Assigned task: In the material below, begin at the line that has "How do I perform: Expand", stop after the line that has "Where should I", and transcribe those lines exactly, without pictures.

** Recorded information follows **

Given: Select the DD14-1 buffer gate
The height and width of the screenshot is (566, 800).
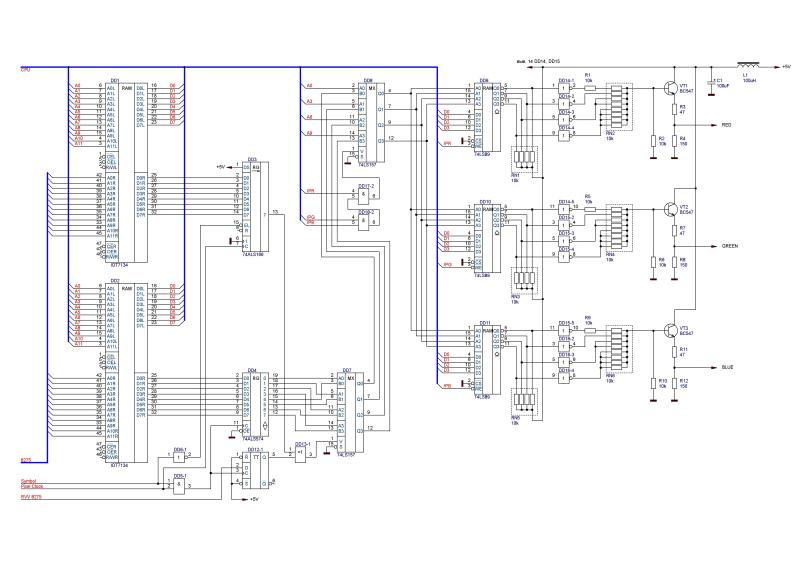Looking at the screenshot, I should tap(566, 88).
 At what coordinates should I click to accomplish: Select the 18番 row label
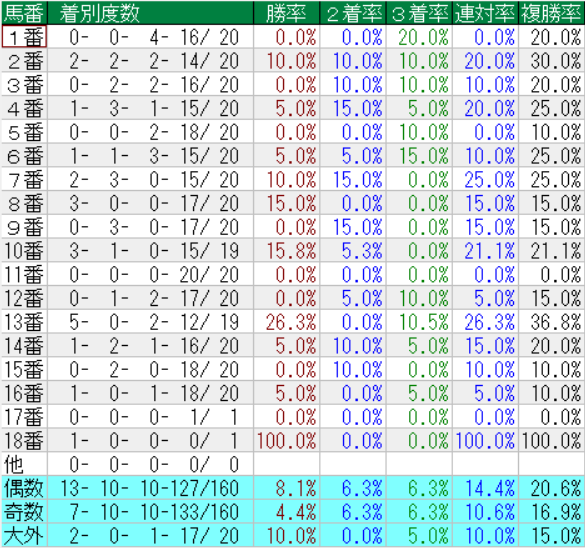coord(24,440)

** End of Recorded information **
** Recorded information follows **

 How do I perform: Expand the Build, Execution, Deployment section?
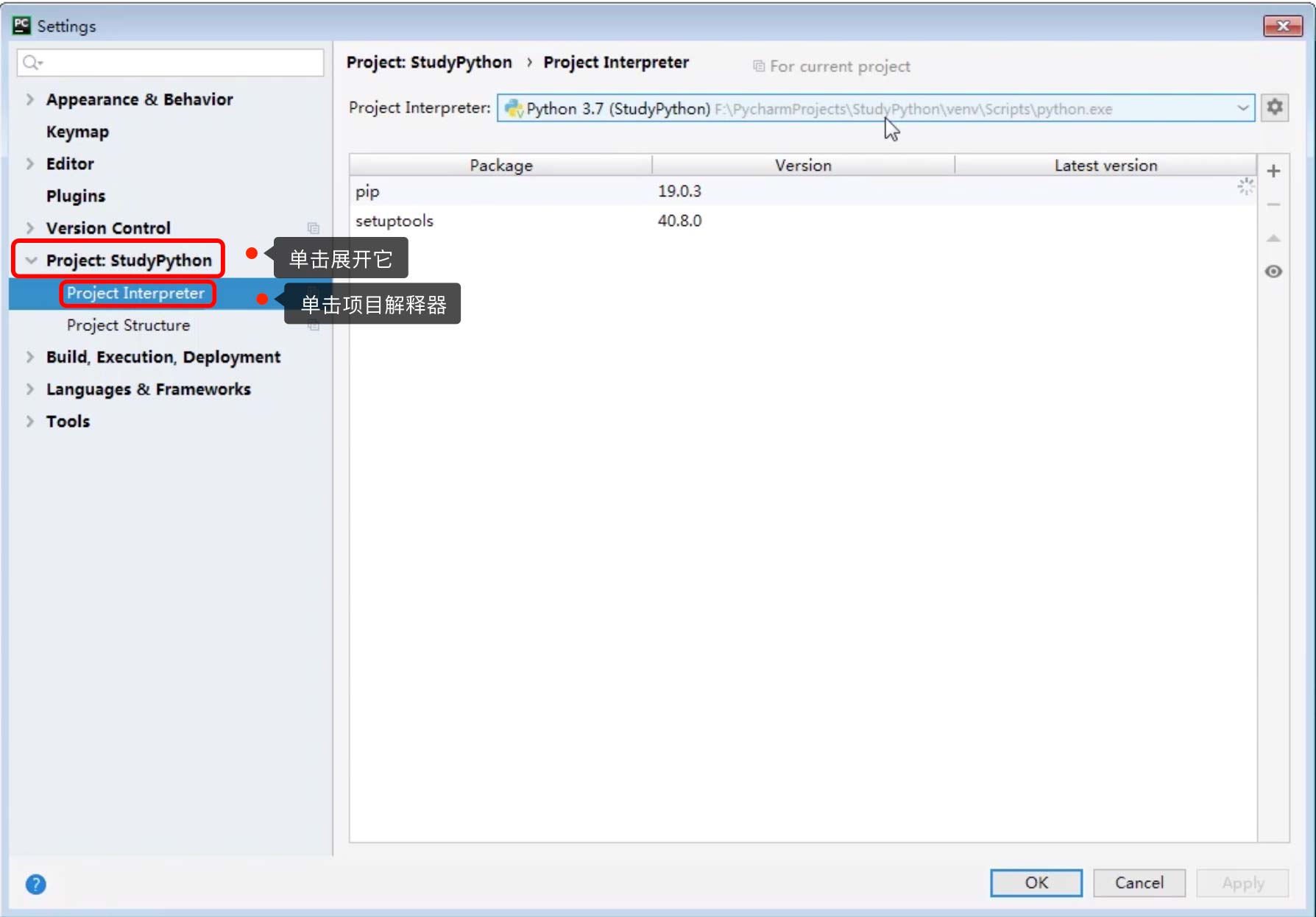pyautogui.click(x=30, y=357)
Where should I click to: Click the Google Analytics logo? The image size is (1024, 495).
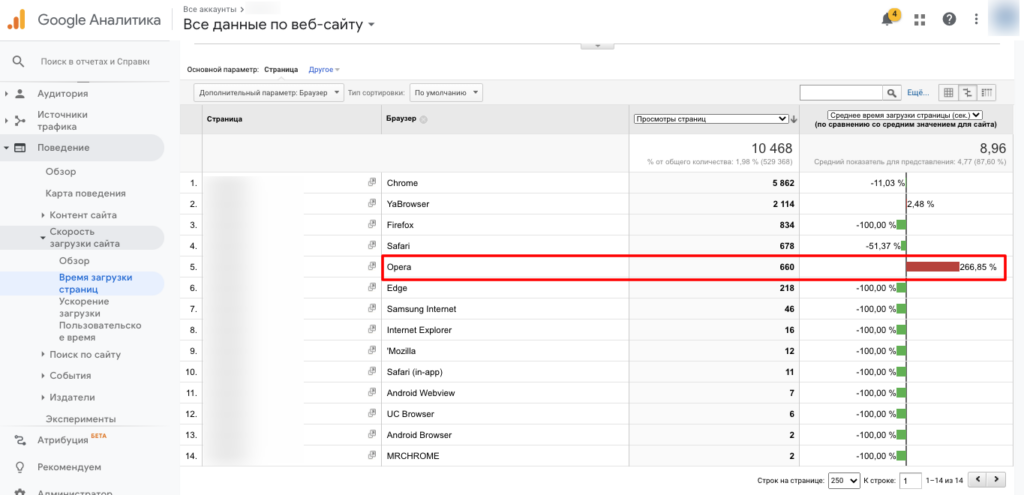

** End of Recorded information **

Task result:
 How do I perform: Expand the Build, Execution, Deployment section?
pyautogui.click(x=30, y=357)
Where should I click to: Click the Google Analytics logo? The image size is (1024, 495).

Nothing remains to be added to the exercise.